When God was looking for his beloved creatures, Adam answered from his hideout, “I am here but I am afraid, because I am naked.” When we do something wrong, we lose our face. We see our nakedness. That’s the ugliness of sin.

When God said, “Have you eaten from the tree of which I had forbidden you to eat?” the man replied, “Don’t blame me; blame that woman you gave me.” And Eve said, “Don’t blame me; blame that snake in the grass.” This is the ugliness of sin – we become proud, we become self-righteous. When we sin, we often make excuses and we tend to pass the blame on others. We develop the bad habit of “passing the buck.”

On the other hand, the second reading and the gospel tell us that the grace of God is beautiful. In the second reading we hear: God has chosen us to be his children. Is there anything more beautiful than to be called a child of God? God promised that he will not abandon us. God will save us in Jesus. We will be victorious over sin because Christ has blessed us with every spiritual blessing. Christ has chosen us in him, even before the foundations of the world, to be holy and blameless in his sight.

The gospel is a beautiful story of an ordinary woman highly favored by God. The story of Mary was one of peace, love and intimacy. There was the assuring presence of the angel, “Fear not Mary.” There was the greeting of peace, “Hail O favored one!” There was a gracious act of humility, “I am the servant of the Lord, be it done to me as you say.” The grace of peace, love, intimacy and humility is always beautiful.

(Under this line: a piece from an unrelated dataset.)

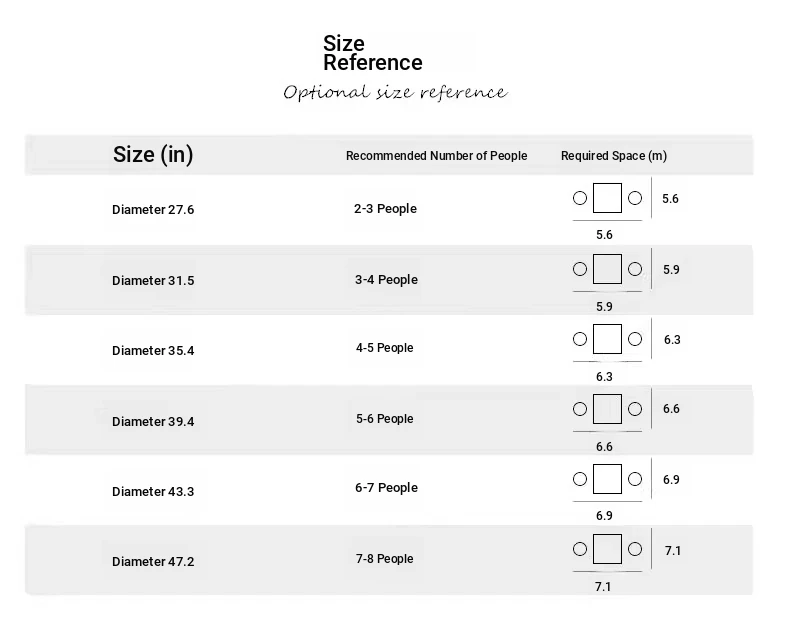The image size is (790, 631).
Task: Click the left chair circle in the Diameter 31.5 row
Action: 580,269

Sin is ugly; the grace of God is beautiful. The problem with the world today is that it is preaching the other way around. What is ugly, the world makes beautiful; and what is beautiful, the world makes ugly. The feast of the Immaculate Conception makes it clear to us that sin is always ugly and the grace of God is always beautiful. There is no beauty in pornography because this would lead to more rapes, incestuous unions and sexual abuse of children. There is no beauty in sex outside the context of love and marriage because this would transform persons into mere objects of pleasure and sexual desires. There is no beauty in drugs because this would lead to killings and crimes of violent nature.

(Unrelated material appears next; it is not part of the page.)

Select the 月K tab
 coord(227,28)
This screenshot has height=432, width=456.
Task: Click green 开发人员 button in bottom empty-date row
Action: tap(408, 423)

May the Blessed Mother make us appreciate more the beauty of a pure heart, a simple lifestyle and a humble service! All of us are sinners, but the blessed Mother will continue to console and inspire us to stand up after every fall. Sometimes we fall to discouragement because of constant sinning, but Mary will always be there to remind us that indeed we are predestined by Christ to be holy and blameless in His sight.  

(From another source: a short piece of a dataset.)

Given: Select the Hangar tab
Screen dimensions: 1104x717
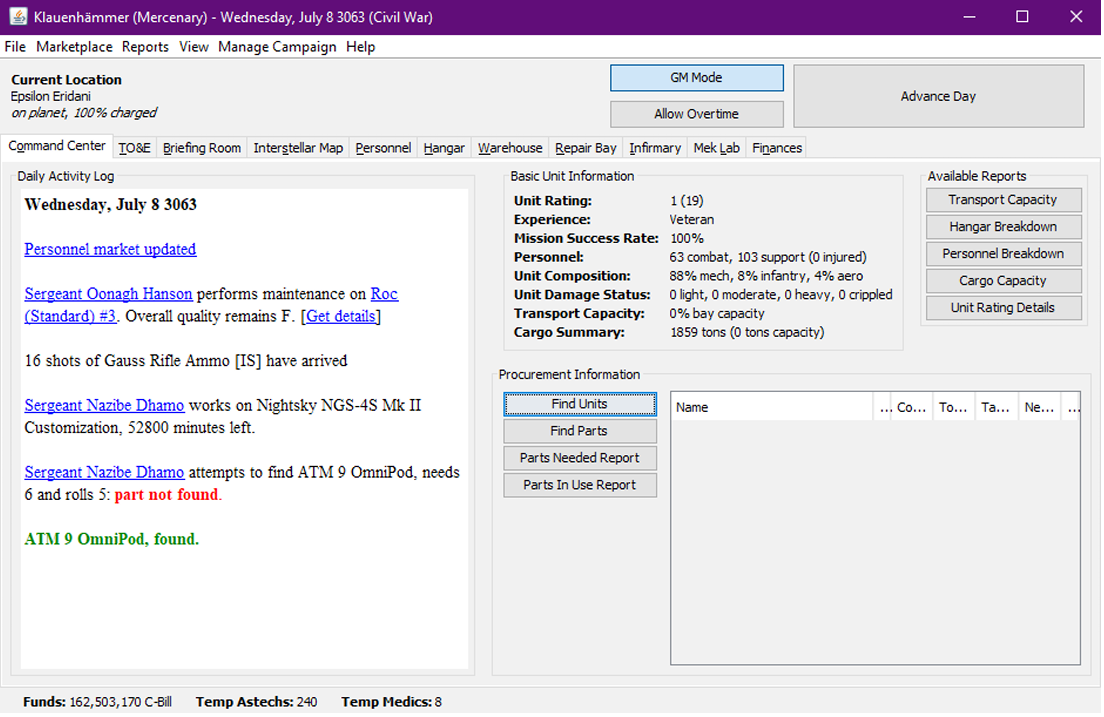Looking at the screenshot, I should point(444,148).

Saturday, December 6, 2008

2nd Sunday of Advent (B)

Is 40:1-5, 9-11; 2 Pt 3:8-14; Mk 1:1-8

The gospel of Mark begins with an introduction about John the Baptist, the one to prepare the way of the Savior, as foretold by the prophet Isaiah: “I am sending you my messenger ahead of you to prepare your way. Let the people hear the voice calling in the desert: Prepare the way of the Lord, level His paths” (Is 40:3).

John preached a baptism of repentance for the forgiveness of sins. He established his credibility by living a simple, prayerful life in the desert. “John was clothed in camel’s hair and wore a leather jacket. His food was locusts and honey” (Mk 1:6). There was nothing extravagant in this man. Moreover, John the Baptist was a humble servant of God. He had neither illusions nor delusions as to his real identity. He was fully aware that he was just a voice crying out in the desert and that someone more powerful was to come after him.

During the season of Advent, the Church reechoes John’s call of repentance to all of us. We need to turn away from sin and straighten out our life. The Church wishes us readiness and a clear conscience as we await the coming of the Lord. St. Peter, in the second reading, reminds us: The Lord gives us time to prepare “because he does not want anyone to perish, but that all may come to conversion”. Confession and a genuine resolve to avoid occasions of sin will surely prepare us to celebrate meaningfully the Christmas Season.

The simplicity of John’s life should inspire us to put material possessions in their rightful place. We will use them only when they serve our needs and the needs of the poor. We will aspire for them only when they make us healthier and holier. But when material possessions start to disturb our relationship with God, with others and with creation, we must lose no time to detach ourselves from them. All things will vanish and they are not worth our tears as we wait for the day of the Lord’s coming (2 Pt 3:11).

If material possessions are starting to bother us now, why don’t we dispose some of them to benefit the poor and the less fortunate? This generous act would mean so much to us and to others as we approach the day of the Lord’s birth.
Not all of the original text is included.